Foto obtenida de Internet
Olga se puso tan triste cuando Víctor se marchó para hacer fortuna al otro lado del mar, que le lloró ocho días a la semana y eso varió el horario del ferrocarril. Y como Olga no dejaba de llorar, al final, nadie sabía nunca cuándo llegaba el tren a la estación. El 16 de agosto del 57, a eso de las 5 de la tarde cuando las chicharras estaban en la cúspide de su obra sonora, un pitido ensordecedor de una FCM 40, hizo callar a todas las chicharras, al menos durante 7 segundos. Después no se sabe si siguieron o no cantando, porque el ruido del tren lo envolvía todo. Olga llevaba llorando 12 años, así que ver llegar un tren a la estación era algo casi imposible. Pero allí estaba, despachándose a gusto a base de chorros de vapor que envolvían las vías en una niebla artificial. Un señor ataviado con el uniforme de la compañía ferroviaria, bajó ante la expectante mirada de la gente del pueblo, que se había congregado en aquella pequeña estación casi abandonada. Tiró de una saca que se encontraba en uno de los vagones, hizo un saludo y acto seguido, la locomotora volvió a pitar con fuerza, dispensó un par de chorros de vapor que levantó las faldas de algunas mujeres; esto generó algunas risitas, y como vino se fue.

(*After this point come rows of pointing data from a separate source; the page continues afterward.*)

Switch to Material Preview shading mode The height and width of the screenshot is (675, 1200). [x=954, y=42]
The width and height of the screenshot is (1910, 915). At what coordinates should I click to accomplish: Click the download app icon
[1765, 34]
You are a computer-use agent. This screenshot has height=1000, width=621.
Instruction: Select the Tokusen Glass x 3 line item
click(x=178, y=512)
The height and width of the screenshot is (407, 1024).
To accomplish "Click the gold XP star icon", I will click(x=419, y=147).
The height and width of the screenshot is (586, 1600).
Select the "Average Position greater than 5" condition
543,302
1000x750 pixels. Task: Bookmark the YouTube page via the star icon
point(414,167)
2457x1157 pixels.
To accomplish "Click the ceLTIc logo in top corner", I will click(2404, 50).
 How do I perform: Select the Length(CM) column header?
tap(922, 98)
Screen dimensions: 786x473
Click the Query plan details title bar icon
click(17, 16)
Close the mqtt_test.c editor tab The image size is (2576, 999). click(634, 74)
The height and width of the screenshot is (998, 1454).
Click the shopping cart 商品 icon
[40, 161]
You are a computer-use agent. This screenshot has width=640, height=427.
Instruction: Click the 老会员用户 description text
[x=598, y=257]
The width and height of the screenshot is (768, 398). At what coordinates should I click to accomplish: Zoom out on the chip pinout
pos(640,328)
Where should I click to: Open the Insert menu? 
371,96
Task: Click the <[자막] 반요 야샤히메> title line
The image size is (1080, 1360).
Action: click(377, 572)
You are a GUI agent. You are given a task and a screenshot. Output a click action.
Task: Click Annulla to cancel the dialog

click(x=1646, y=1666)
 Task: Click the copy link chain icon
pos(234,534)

Había tantas cartas que para organizar el reparto, la gente guardó silencio, acercándose para recoger la suya si era nombrado. Así nos enteramos de que Felipe, que se había marchado hacía 11 años a la Guerra del Este, había muerto una semana después de haber llegado al frente. Que Anita se había casado con un comerciante de la costa y que había conocido al fin el mar, y que Iván aun no había encontrado a su hermano Zoilo, que también había marchado con Felipe a la gran guerra. Como tampoco supimos nunca nada más de Iván, la intriga seguía abierta.
De Víctor no se tenían noticias, no había carta para Olga, que llegó pañuelo en mano mojando el suelo de madera y llenándolo de sal. Olga tenía esa capacidad desde que Víctor marchó, por eso en su casa, había que entrar con unas palas de cuando en cuando para sacar toneladas de sal que no podían ser vendidas al no pasar el tren de mercancías por allí. A ella no le tocó marchitarse. Olga no tenía la culpa de llorar tanto, ni Víctor de intentar buscar fortuna donde la hubiera y si no había escrito, a lo mejor Iván lo encontraba mientras buscaba a Zoilo y en su próxima carta nos decía algo de él. Pero para eso habría que esperar a que pasara de nuevo el tren, así que todos se marcharon a casa a seguir con sus vidas. Las chicharras siguieron cantando y la sal de la estación se quedó brillando al sol de verano, esperando que el otoño se la llevara con el viento de octubre, como se llevaba otras muchas cosas.